What to work on. Set down each entry exactly; omit images.

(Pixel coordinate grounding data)
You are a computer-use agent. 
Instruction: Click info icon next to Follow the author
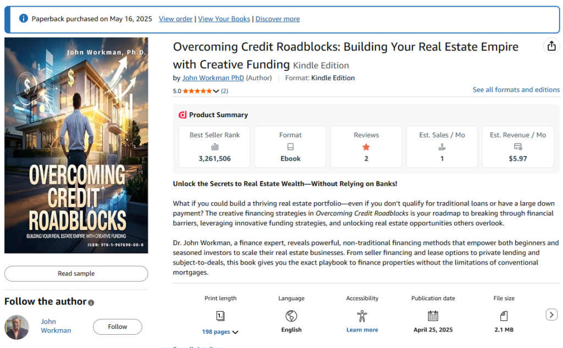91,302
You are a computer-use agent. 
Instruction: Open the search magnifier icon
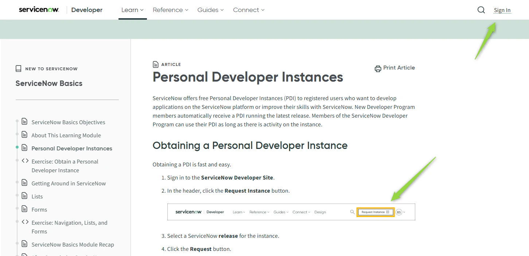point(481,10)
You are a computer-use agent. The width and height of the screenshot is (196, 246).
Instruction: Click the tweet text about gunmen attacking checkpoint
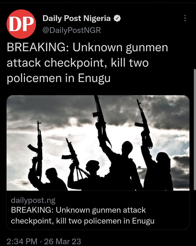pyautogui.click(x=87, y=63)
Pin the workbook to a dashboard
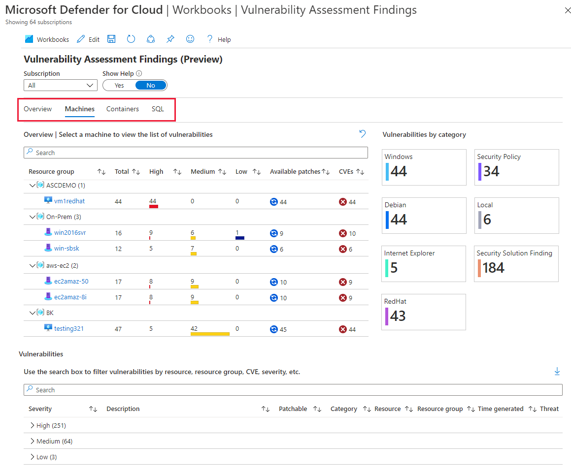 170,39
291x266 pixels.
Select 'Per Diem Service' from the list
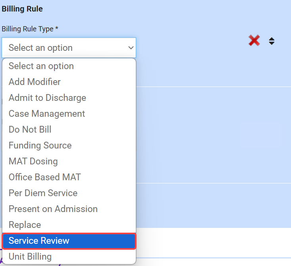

Exercise result.
You are a computer-use agent. 
Instruction: Click info icon next to Follow the author
91,302
You are a computer-use agent. 
Instruction: Open the search magnifier icon
point(481,10)
You are a computer-use agent. The width and height of the screenshot is (196, 246).
Instruction: Click the tweet text about gunmen attacking checkpoint
pyautogui.click(x=87, y=63)
Pin the workbook to a dashboard
 170,39
291x266 pixels.
Select 'Per Diem Service' from the list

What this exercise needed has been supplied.